#### DOCUMENT EXTRACT
Implementing Seperating Axis Theorem

Question

I'm trying to implement the Seperating Axis Theorem by following this article I found on MDN. Unfortunately, I'm not too geometry savvy and I wasn't able to find any good, simple implementation examples around the internet. I've tried to search for the specific concepts that the article mentions, but I'm not sure that I'm on the right track and I've got several doubts about this.

Here's what I did so far:

export class Point {
    
    constructor(x, y) {
        
        this.x = x;
        this.y = y;
    }
    
    rotate(pivot, angle) {
            
        let s = Math.sin(angle);
        let c = Math.cos(angle);
        
        let p = new Point(this.x - pivot.x, this.y - pivot.y);
                
        return new Point((p.x * c - p.y * s) + pivot.x, (p.x * s + p.y * c) + pivot.y);
    }
    
    compare(point) {
        
        // todo
    }
}

import { Point } from "./Point.js";

export class Line {
    
    constructor(p1, p2) {
        
        this.p1 = p1;
        this.p2 = p2;
    }
    
    getSlope() {
        
        return (this.p2.y - this.p1.y) / (this.p2.x - this.p1.x);
    }
    
    getNormal() {
        
        let dx = this.p2.x - this.p1.x;
        let dy = this.p2.y - this.p1.y;
        
        return new Line(new Point(-dy, dx), new Point(dy, -dx));
    }
    
    getYIntercept() {
        
        return this.p1.y - this.getSlope() * this.p1.x;
    }
    
    getPointProjection(point) {
        
        let slope = this.getSlope();
        let yIntercept = this.getYIntercept();
        
        let slope2 = -1 / slope;
        let yIntercept2 = point.y - slope2 * point.x;
        
        let nx = (yIntercept2 - yIntercept) / (slope - slope2);
        
        return new Point(nx, (slope2 * nx) + yIntercept);
    }
}

import { Point } from "./Point.js";
import { Line } from "./Line.js";

export class Polygon {
    
    constructor(...points) {
            
        this.points = points;
    }
    
    overlaps(polygon) {
        
        let side = new Line(this.points[0], this.points[1]);
        
        let axis = side.getNormal();
        
        function findMinAndMaxProjectedPoints(polygon) {
            
            polygon.points.forEach(point => {
            
                let projection = axis.getPointProjection(point);
            
                
            });
        }
        

    }
}

1. Did I implement the various formulas correctly?

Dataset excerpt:

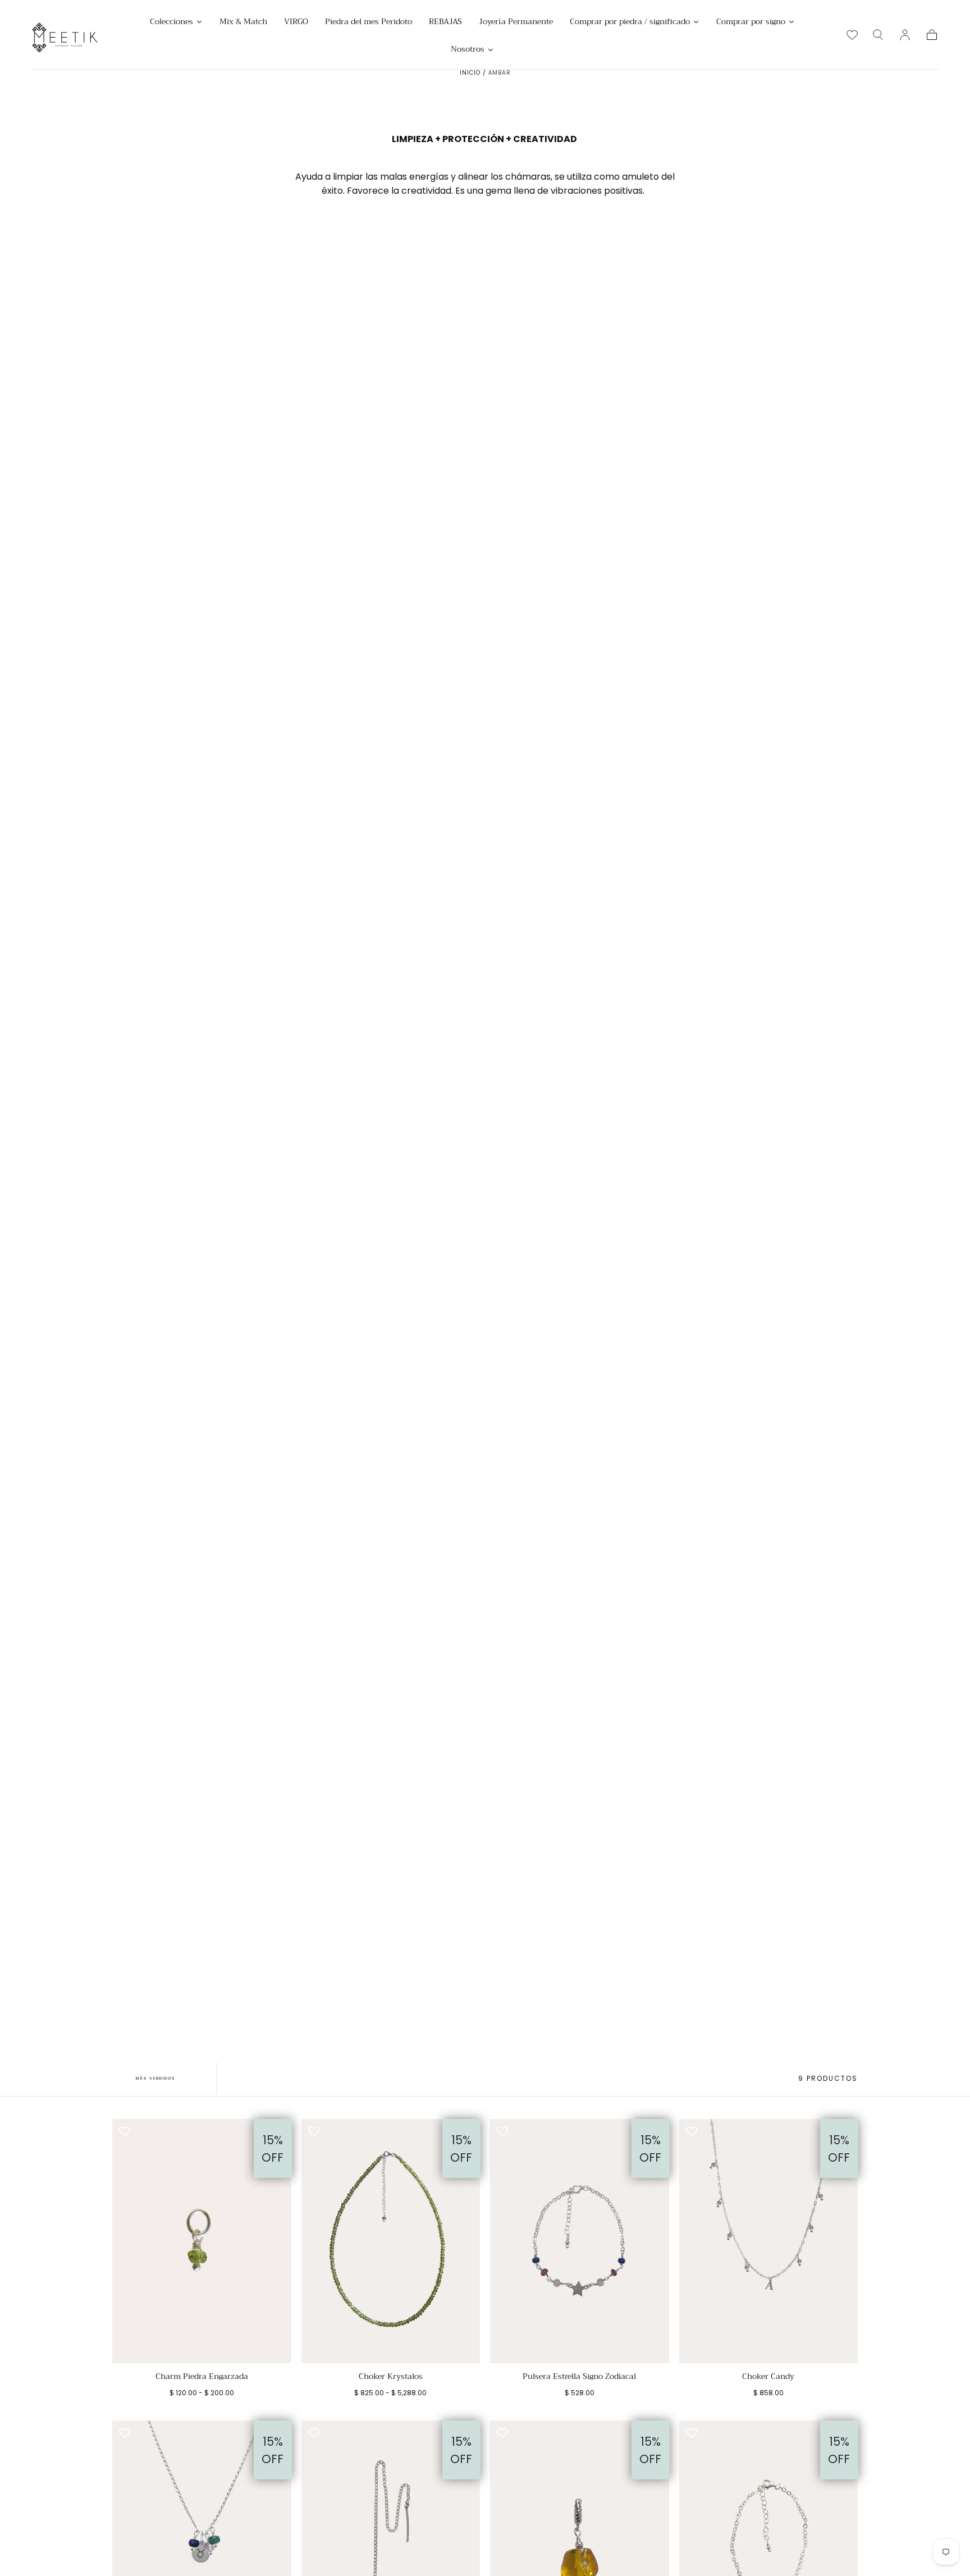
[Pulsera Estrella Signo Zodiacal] (579, 2241)
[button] (878, 35)
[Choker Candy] (768, 2241)
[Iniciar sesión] (905, 35)
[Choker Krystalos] (391, 2241)
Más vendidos (155, 2078)
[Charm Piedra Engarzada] (201, 2241)
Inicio (470, 72)
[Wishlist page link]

#### WHAT YOU WILL DO
A – Using the separating axis theorem thread, decide whether each statement below agrees with it: (i) the author says the article being followed was found on MDN; (ii) the compare method of the Point class is fully implemented; (iii) the getNormal method of the Line class returns a new Line. Answer yes or no for each and quote the words from the thread that settle it.
B – Supply what follows the final line of the separating axis theorem thread.

#### TASK RESULTS
A –
(i) Yes: "by following this article I found on MDN"
(ii) No: "// todo"
(iii) Yes: "return new Line(new Point(-dy, dx), new Point(dy, -dx));"

B –
2. How should I "keep track of the highest and lowest values" for each polygon? How am I supposed to determine which projected points are the lowest and which are the highest?
3. How do I check for gaps between the highest and lowest projected point of the two polygons?

Answer 1

1. Did I implement the various formulas correctly?

No.

• A normal should be a single direction vector with one x value and one y value, not a line segment joining two points.

• Point projection where you divide by slope will behave badly for horizontal lines where the slope goes to zero.

• Your overlap test checks only one side of one polygon.

2. How should I "keep track of the highest and lowest values" for each polygon? How am I supposed to determine which projected points are the lowest and which are the highest?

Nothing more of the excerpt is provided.